::: Provided text

The Welsh Ambulance Service is paying tribute to its volunteers as part of International Volunteer Day. International Volunteer Day (5th December) is an annual celebration of the contribution that millions of people across the globe make through volunteering.
Volunteer Car Service Drivers use their own vehicles to transport people to routine hospital appointments, including dialysis, oncology and outpatient appointments. In 2022/23, they made 48,150 journeys across Wales and covered more than one and a half million miles – the equivalent of driving to the moon and back three times.
Among them is Eirian Williams, a former police officer and professional snooker referee, who started volunteering for the ambulance service in 2008.
The 68-year-old, from Llanelli, was inspired to join the Volunteer Car Service during his ‘down time’ from snooker, and now volunteers three days per week. He said:
I loved my professional snooker career, but the competition calendar meant I also had a lot of time off, especially over the summer months.
I was chatting to a friend who suggested I try volunteering, and another friend said the ambulance service were taking on – the rest, as they say, is history.
Eirian joined Dyfed Powys Police in 1975 and worked predominantly in the road traffic team based in Llanelli. He retired from the police in 1993 after spells at Llandeilo and Ammanford stations, including in CID.
Eirian gained the Class C Snooker Referees accreditation in 1981 and within five years, was the Senior Welsh Referee in the Home International Series. He refereed his first World Ranking final in 1998 at the Regal Welsh tournament in Newport, as well as four World Championship Finals at Sheffield’s Crucible Theatre in 2001, 2005, 2007 and 2010. He added:
It’s mostly appointments in Wales that I take patients to, but I’ve also been as far afield as Liverpool, Birmingham, Bristol and Great Ormond Street Hospital in London.
You meet some interesting people, but my philosophy is to wait for them to start the conversation because you never know if someone wants some time to reflect if they’re going to an important appointment.
You don’t have to be available every day of the week, but if your lifestyle means that you have often have time on your hands, then come and join us and give back to the community.
Community First Responders are volunteers who attend 999 calls in their community and administer first aid in the precious first minutes before an ambulance arrives. They are trained by the ambulance service to administer first aid, including oxygen therapy and cardiopulmonary resuscitation, as well as the use of a defibrillator.
Last year, they attended more than 10,000 emergencies in Wales, arriving at the scene of the most serious ‘Red’ calls in an average of nine minutes.
Among them is Effie Cadwallader, 70, from St Martins, near Oswestry, who has attended more than a 1,000 999 calls since she began her volunteer journey.
As a member of the Wrexham Rural Community First Responders group, Effie covers a wide area of north east Wales, from Glyn Ceiriog and Llangollen to the west, Rhosllanerchrugog and Marchwiel to the north and Bettisfield and Hanmer to the east, all centred around Chirk. Effie said:
I joined the CFR scheme when I was suddenly made redundant – I needed something of value to fill my days. It was in the very early days of CFRs, and the only first aid I’d done until that point was with the Girl Guides 30 years previously.

::::::

- _What this exercise asks_:
[1] According to the article on Welsh Ambulance Service volunteers, in what year did Eirian Williams start volunteering for the ambulance service?
[2] Retype the passage of the article on Welsh Ambulance Service volunteers starting with "You don’t have" and going on through "her volunteer journey.".

::: Supplied data

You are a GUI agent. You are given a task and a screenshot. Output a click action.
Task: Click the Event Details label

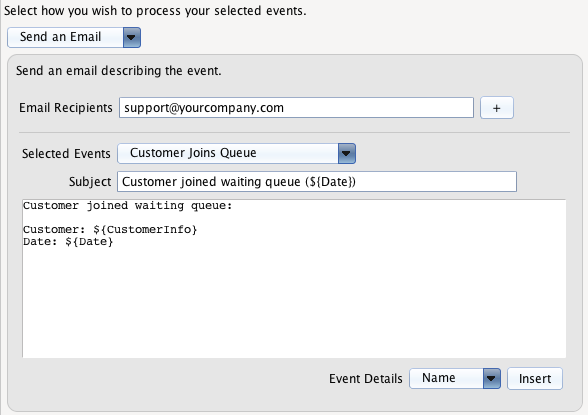pos(366,379)
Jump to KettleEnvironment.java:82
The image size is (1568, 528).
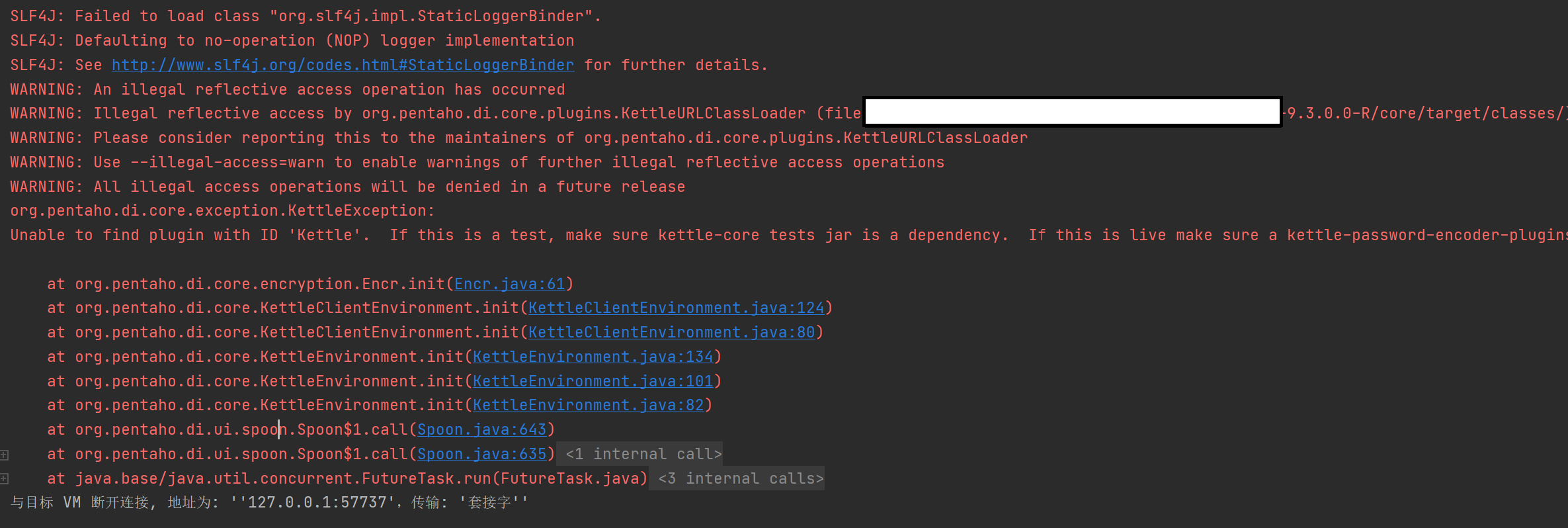click(588, 405)
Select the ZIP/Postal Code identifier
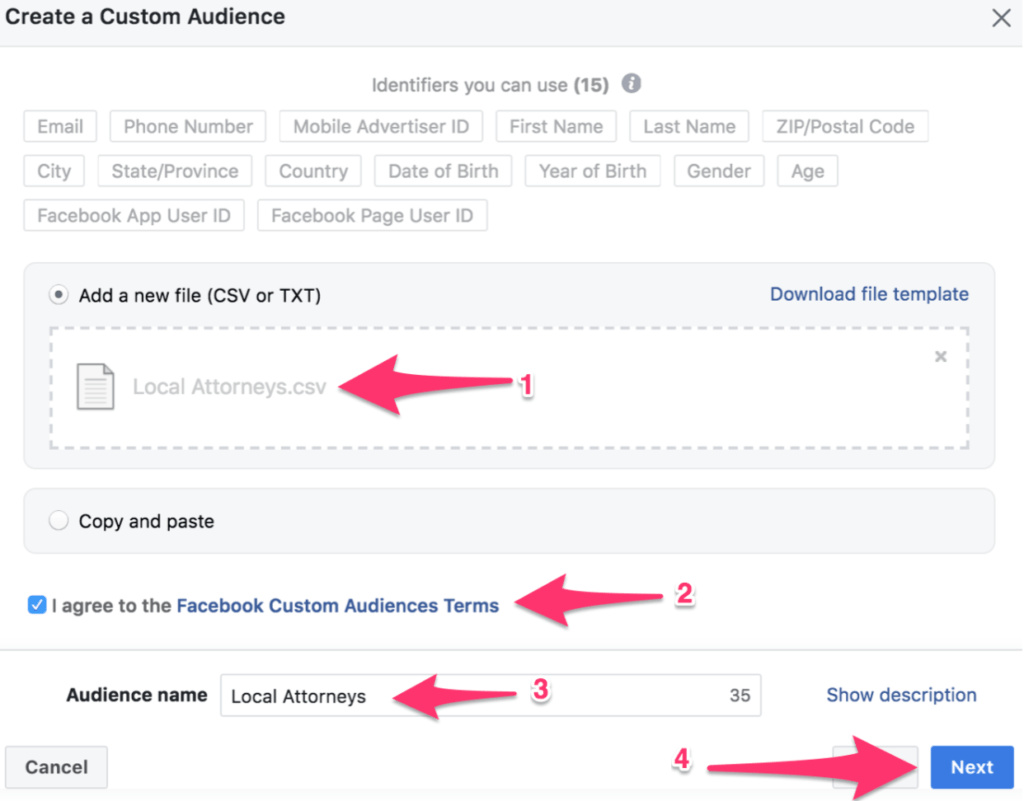The image size is (1024, 801). [845, 126]
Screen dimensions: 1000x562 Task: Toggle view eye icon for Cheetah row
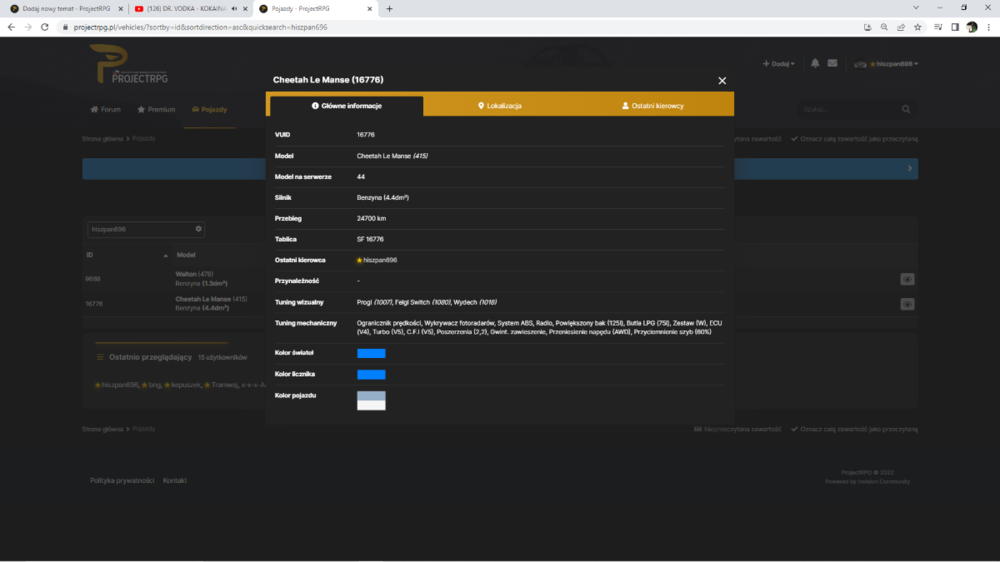coord(907,304)
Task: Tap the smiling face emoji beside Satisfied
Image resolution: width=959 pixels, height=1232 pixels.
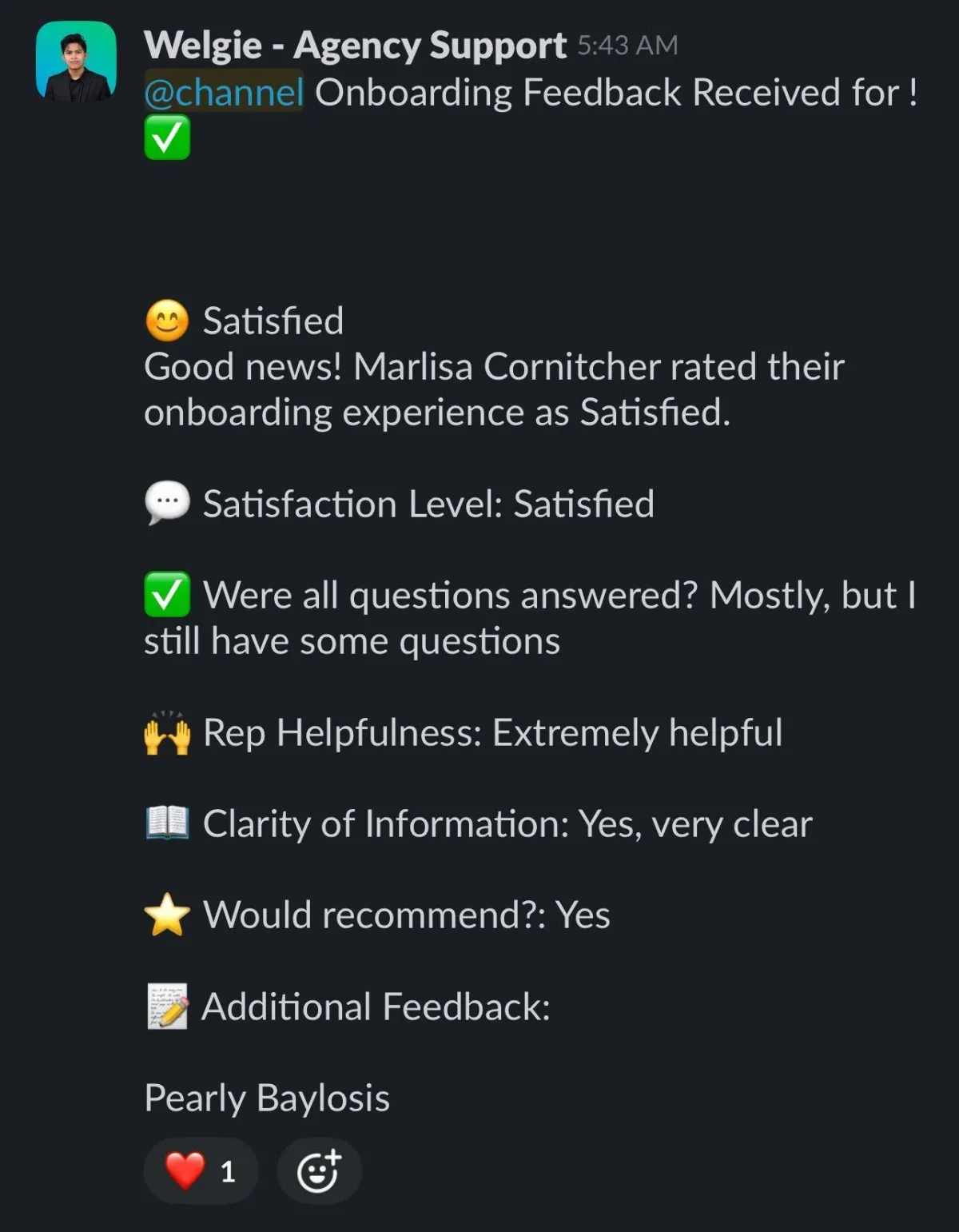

::::::

- _Answers to this exercise_:
[1] 2008

[2]
You don’t have to be available every day of the week, but if your lifestyle means that you have often have time on your hands, then come and join us and give back to the community.
Community First Responders are volunteers who attend 999 calls in their community and administer first aid in the precious first minutes before an ambulance arrives. They are trained by the ambulance service to administer first aid, including oxygen therapy and cardiopulmonary resuscitation, as well as the use of a defibrillator.
Last year, they attended more than 10,000 emergencies in Wales, arriving at the scene of the most serious ‘Red’ calls in an average of nine minutes.
Among them is Effie Cadwallader, 70, from St Martins, near Oswestry, who has attended more than a 1,000 999 calls since she began her volunteer journey.